Abstract
CTNNA1, a multifunctional protein that localizes at both the plasma membrane and the cytosol, plays crucial roles in actin dynamics regulation, cell-to-cell and cell-to-the extracellular matrix (ECM) adhesions and tumor suppression. Despite its diverse functions, the regulatory mechanisms by which cells coordinate CTNNA1's roles remain poorly understood. In this study, we identified UBE2O, a unique hybrid E2/E3 enzyme, as a key regulator that selectively interacts with and ubiquitylates cytosolic CTNNA1 in a phosphorylation-independent manner. Through comprehensive mass spectrometry-based interactome analysis of ubiquitylated CTNNA1, we reveal that the ubiquitylation of CTNNA1 diminishes its interaction with β-catenin while allowing its interaction with vinculin.

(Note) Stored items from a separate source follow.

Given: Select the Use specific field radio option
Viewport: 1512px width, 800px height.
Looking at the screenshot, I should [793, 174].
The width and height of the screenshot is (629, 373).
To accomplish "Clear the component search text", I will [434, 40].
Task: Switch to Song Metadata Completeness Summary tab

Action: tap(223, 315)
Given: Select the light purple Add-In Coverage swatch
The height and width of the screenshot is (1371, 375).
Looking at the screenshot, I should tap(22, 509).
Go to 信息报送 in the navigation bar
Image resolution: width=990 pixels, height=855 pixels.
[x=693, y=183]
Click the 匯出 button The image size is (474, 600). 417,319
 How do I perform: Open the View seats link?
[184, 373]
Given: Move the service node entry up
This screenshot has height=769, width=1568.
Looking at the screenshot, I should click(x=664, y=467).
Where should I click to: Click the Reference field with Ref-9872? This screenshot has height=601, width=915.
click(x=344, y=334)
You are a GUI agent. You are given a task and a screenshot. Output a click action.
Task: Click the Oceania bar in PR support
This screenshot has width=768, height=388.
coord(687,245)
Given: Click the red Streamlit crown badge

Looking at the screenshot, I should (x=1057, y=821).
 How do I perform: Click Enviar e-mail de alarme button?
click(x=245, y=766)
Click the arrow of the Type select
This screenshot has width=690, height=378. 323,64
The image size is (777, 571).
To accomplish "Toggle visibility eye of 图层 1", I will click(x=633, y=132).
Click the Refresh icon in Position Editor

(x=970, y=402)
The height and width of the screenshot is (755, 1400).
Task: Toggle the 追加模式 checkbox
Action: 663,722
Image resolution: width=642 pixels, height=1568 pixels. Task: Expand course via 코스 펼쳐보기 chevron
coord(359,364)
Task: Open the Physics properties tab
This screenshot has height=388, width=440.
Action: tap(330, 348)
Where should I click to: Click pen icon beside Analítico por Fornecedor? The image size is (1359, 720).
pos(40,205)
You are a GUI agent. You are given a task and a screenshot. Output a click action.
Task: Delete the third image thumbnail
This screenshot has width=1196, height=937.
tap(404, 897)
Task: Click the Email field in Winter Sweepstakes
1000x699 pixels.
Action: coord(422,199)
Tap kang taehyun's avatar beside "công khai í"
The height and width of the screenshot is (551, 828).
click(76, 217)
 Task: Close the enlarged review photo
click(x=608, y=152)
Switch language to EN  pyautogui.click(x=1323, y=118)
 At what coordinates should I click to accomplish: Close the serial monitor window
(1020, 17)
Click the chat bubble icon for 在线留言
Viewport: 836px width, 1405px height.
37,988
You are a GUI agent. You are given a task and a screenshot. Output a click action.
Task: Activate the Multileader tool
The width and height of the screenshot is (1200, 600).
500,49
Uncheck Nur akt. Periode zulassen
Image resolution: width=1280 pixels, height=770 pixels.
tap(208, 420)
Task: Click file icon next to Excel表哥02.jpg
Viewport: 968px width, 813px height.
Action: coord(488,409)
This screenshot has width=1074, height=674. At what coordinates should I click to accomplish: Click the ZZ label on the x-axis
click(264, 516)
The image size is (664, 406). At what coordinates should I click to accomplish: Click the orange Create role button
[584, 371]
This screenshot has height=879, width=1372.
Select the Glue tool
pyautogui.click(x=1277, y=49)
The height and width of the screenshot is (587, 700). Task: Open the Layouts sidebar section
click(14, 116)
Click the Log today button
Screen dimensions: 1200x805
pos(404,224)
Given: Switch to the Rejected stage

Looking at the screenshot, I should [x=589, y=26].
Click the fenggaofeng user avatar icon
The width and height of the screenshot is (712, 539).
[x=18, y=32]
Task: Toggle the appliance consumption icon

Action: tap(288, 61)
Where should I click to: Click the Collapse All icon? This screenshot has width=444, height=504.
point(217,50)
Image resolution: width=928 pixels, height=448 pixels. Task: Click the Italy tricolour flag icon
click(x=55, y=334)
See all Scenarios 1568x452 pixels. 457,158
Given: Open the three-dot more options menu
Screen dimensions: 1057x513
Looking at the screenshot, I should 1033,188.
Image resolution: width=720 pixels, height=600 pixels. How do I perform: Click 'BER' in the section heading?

This switch of molecular interactions promotes focal adhesions maturation, facilitates cell extension and matrix adhesion during the initial phases of cell spreading. Importantly, our findings demonstrate that ubiquitylation serves as a molecular switch that directs the regulatory roles of CTNNA1 to cell-to-ECM adhesions. This study advances our understanding of how ubiquitylation fine-tunes protein function in cell adhesion dynamics.
Keywords:
CTNNA1; Cell Adhesions; Proteomics; UBE2O; Ubiquitylation.